== Exercise tasks ==
1/ In the excerpts from The Child Within Us Lives!, which province holds the mighty mountain that the Child guides us up?
2/ Pick up the excerpts about the Child within us after their final sentence and write what comes next.

BY WILLIAM SAMUEL
A Selection of Varied Excerpts from The Child Within Us Lives!
Dedicated to the carefree, joyful, triumphant Child within each of us!
If one thinks his religion, his philosophy, or his theology is the means to finding the FINAL Answer, he is mistaken. The Child of Light and Love is the pathfinder, the guide, the wayshower up the mighty mountain in Kwangse Province.
Science, religion and philosophy can take us a great distance, but the Child takes us to Dominion.
It is absolutely essential that we actually get in touch with the eternal Child.
How do we do that? Now we are coming to reason for this book.
Something enormous is soon to happen in the world; there is no sensitive person who doesn’t feel this deeply. In every field---science, religion, philosophy, government, business, or whatever---a strange sense of disquiet is growing, a feeling of Something Imminent. As we look about us, we can see that the world is off course. Many who think they understand, point to drugs, overcrowding, pollution, the overload of information, corrupt government and any number of other possible causes. But what is happening now has a more significant and, as yet, undreamed of cause. The recognition of this deeper dimension comes with a solution for the world’s problems!
This book is about that.
In the mind's eye, we can equate "Child" with PHOTON" which is also, like the Child within us, everywhere in space at once. The Child is everywhere in our experience, not only available to assist our learning, but leading us into and out of experiences in order that we may more fully comprehend the nature Reality. . . DREAM STUFF? My friends, this isn't dream stuff we are talking here.

== Data lines ==
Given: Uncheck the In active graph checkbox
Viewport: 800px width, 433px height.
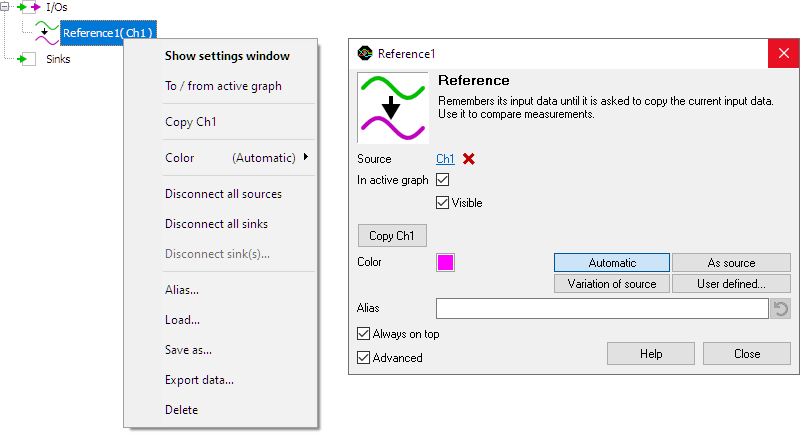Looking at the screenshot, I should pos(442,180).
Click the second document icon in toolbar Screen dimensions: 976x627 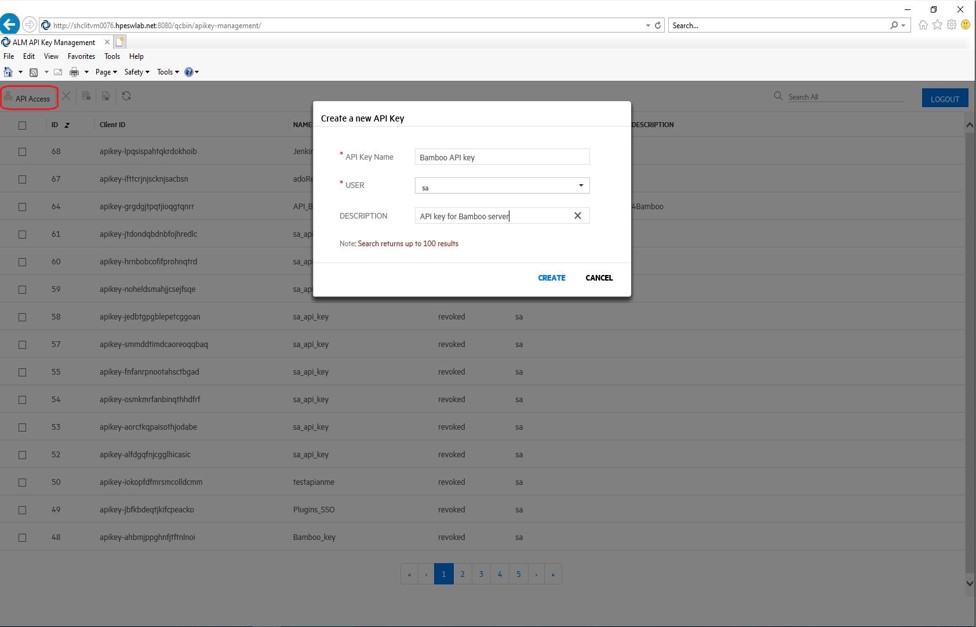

== The results ==
1/ Kwangse Province.

2/
At this late stage in the world, too much is at stake for metaphysical word games, philosophical and religious half-truths and psychological upmanship. We haven"t much linear time left to stand atop Da Shan in conscious living fact. So we are talking absolute reality now. Truth. Fact. More than that, we are saying something that everyone is going to find is true for himself, all alone, if only when the physical body stops responding to his every whim and is put aside in the experience the world calls death.
.....At this moment, civilization is a little like a field of cotton beginning to bloom: first a boll here, another there, then more and more until one morning we look out and the entire field is abloom. Or, it is like popcorn popping. One kernel pops, then another and another until there is a veritable explosion of the rest. Hard pressed, shaken together and running over, mankind is coming into a conscious knowledge of a subjective sense of things which is certain to alter the course of civilization.
The first 'blooms' have been the prophets, the seers, the avatars, the insightful, those with eyes to see and ears to hear. Now the field is turning white with the ability to perceive subjectively. Confusion abounds at the unrecognized newness of it all. Now that subjectivism is here, no one knows what to do with it. The major divisions of human activity have not made the necessary adjustments to allow the missile the freedom to change course. Neither education, government, religion nor metaphysics has made the full turn demanded of them--and the time is short...….
Joy Is Our Heritage, Our Birthright
We are the children of GOD, so joy is our heritage! Why should we deprive ourselves of the Inheritance by thinking one must perish in the flesh before God's Kingdom becomes God's Kingdom? "And God saw everything he had made and, behold, it was very good"! That good is right here, right now---Good is ours for the anticipation!
But that's not the end of the matter; the anticipation and receipt of Truth is only half the joy. There is much to be done with that Truth once we've received it. That is the subject we'll be into soon.
This experience "I" am living has grown into something quite beyond words. No hyperbole here. Exactly the way it is. Simply an explosion of inner Joy and a continuing confirmation of that Joy beyond anything I had ever known except for the briefest moments. Oh, how to say this? And why? I answer the "why" quickly: I write as a marker for my "others" who dream of such joy. It is true! It happens! It isn't just a "dream of desire along the way." I do not know how lasting in the world's time it will seem to be, but "my" life has been made full.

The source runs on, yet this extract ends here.